At Home With Jeff: Walnuts

Martinez News-Gazette Columnist

Life is always exciting for us retirees. Yesterday morning after breakfast I went to the garage to put the pliers away and got sucked into a project that took up most of my morning. I cracked walnuts! Vivian bought them in Galt last week and left them in the garage. They were just screaming to be cracked. “No time like the present,” I decided then promptly lost track of time. Vivian came out looking for me at noon, just as I was finishing.

Over the last ten years or so, Vivian and I have had a friend in Fairfield who brought us fresh, free walnuts from his tree. Unfortunately his tree hasn’t produced any walnuts for the last two years so we have gone without. I started looking for bulk walnuts in the shell six months ago but could not find any place that sold them at a reasonable price. Farms advertise online to sell 50 lb of fresh walnuts in the shell for $100-$150. That’s ridiculous.

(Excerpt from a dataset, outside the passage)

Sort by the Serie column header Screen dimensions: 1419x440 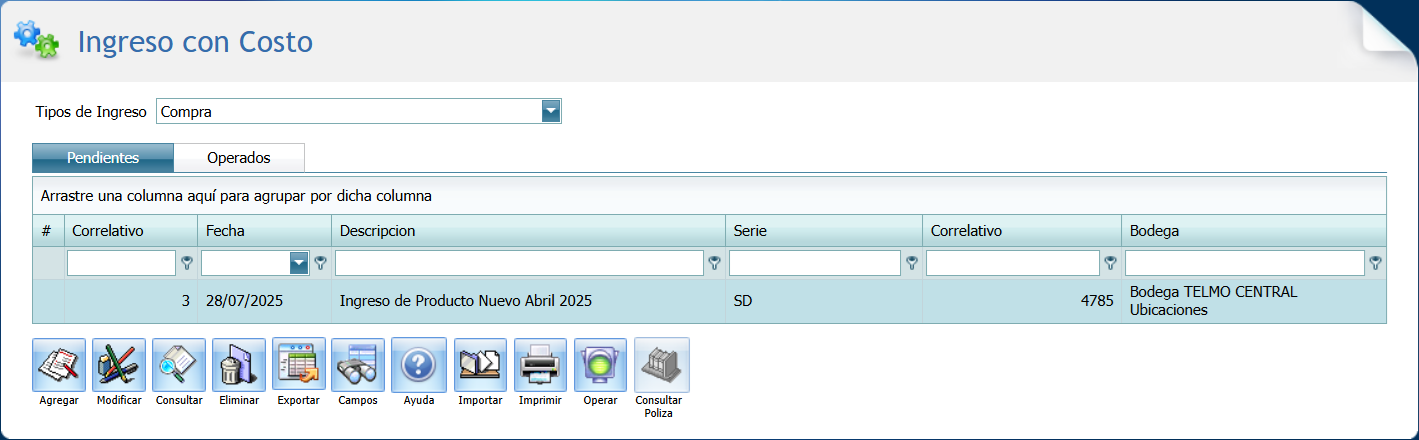click(750, 231)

Have you ever been to Galt? When I was younger, it was a tiny farming town in the Central Valley halfway between Sacramento and Stockton. In recent years, Galt has turned into a bedroom community for Sacramento. The population today is approaching 30,000, up from 9,000 in 1990. When I first saw Galt in the 1960s there were only 1,800 inhabitants. Galt is locally famous for having a phenomenal flea market. When Vivian saw walnuts at the Galt flea market, she bought a bag for me for $5. Was that a good deal? It took me a while to figure it out.

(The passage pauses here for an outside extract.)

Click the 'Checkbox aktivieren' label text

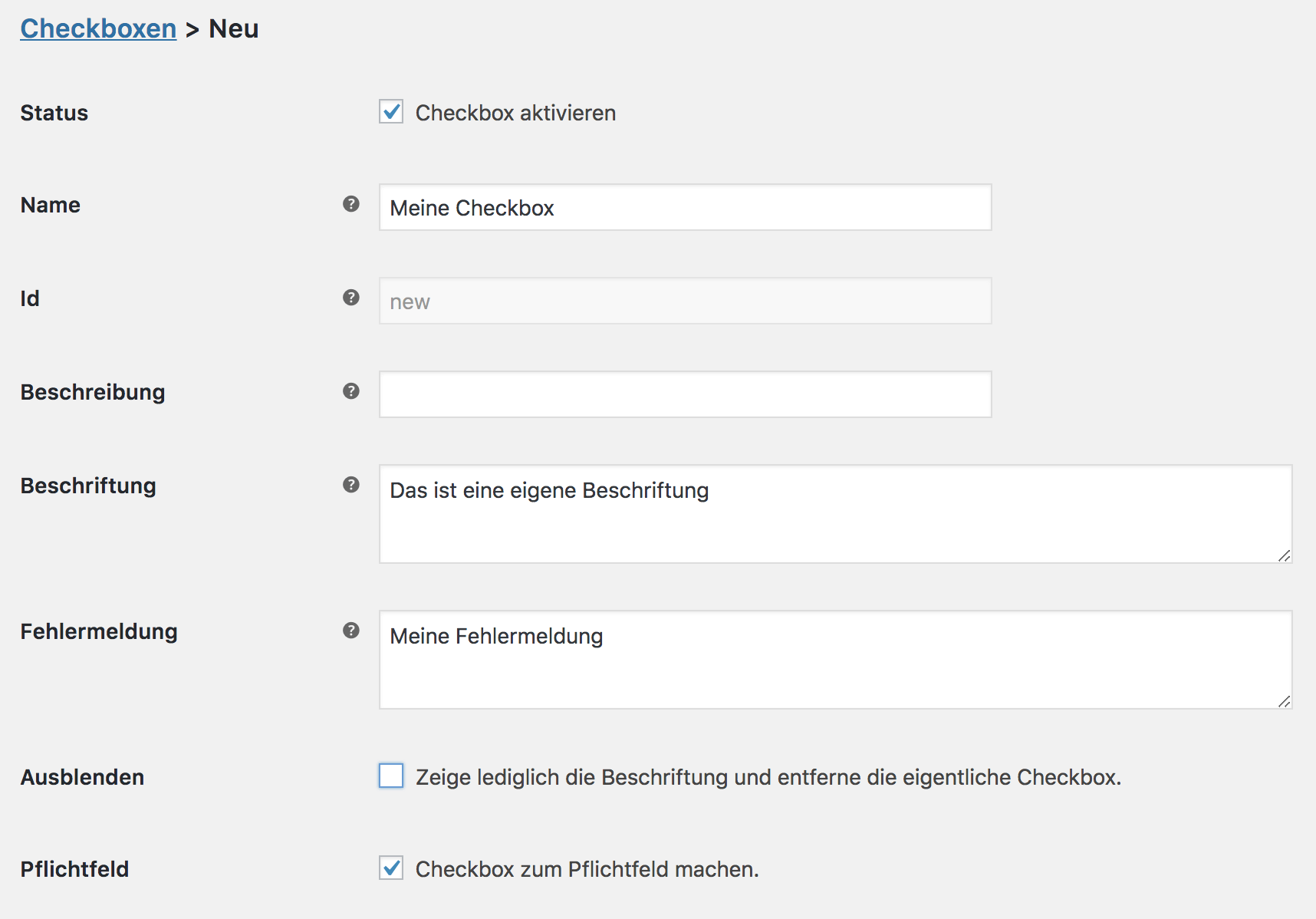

I weighed the fresh walnuts before I started. There were 4.4 lb. I weighed everything again after I got done. I ended up with 30.2 oz of nutmeat. That is almost 2 lb of nutmeat. There was also 40.2 oz of shells, which I composted. My end cost was $2.50 per pound for shelled English Walnuts.

I checked Walmart to find Great Value brand walnuts on sale for $6.22 plus tax for 1 lb of shelled nuts. Sales tax is 9.25% so the total cost would have been $6.79. I also checked Safeway and found Blue Diamond Brand shelled walnuts for $7.98 a pound. With tax that would be $8.72.

Now I have one coffee can full in the freezer. It was nostalgic work that reminded me of how many hours we spent cracking walnuts as kids. My Mom used to buy 50 lb of walnuts each year. We would crack them and put the meats in coffee cans in our freezer out in the garage. The family always had plenty of walnuts for snacking or baking.

One year stands out in particular. As a junior at Soquel High School, I played lineman on the varsity football team. At 126 pounds, that was a gutsy thing for me to do in pursuit of glory and girls. I was racked up on a kickoff return during one of the first games of the 1970/71 season. My left side swoll up to five times its normal size and turned all kinds of colors. Mom drove me to the ER where the doctor diagnosed my injury as a serious hip pointer muscle bruise. He ordered ice packs for the first night followed by one week of bed rest with warm, moist heat on the bruised, purple/black area.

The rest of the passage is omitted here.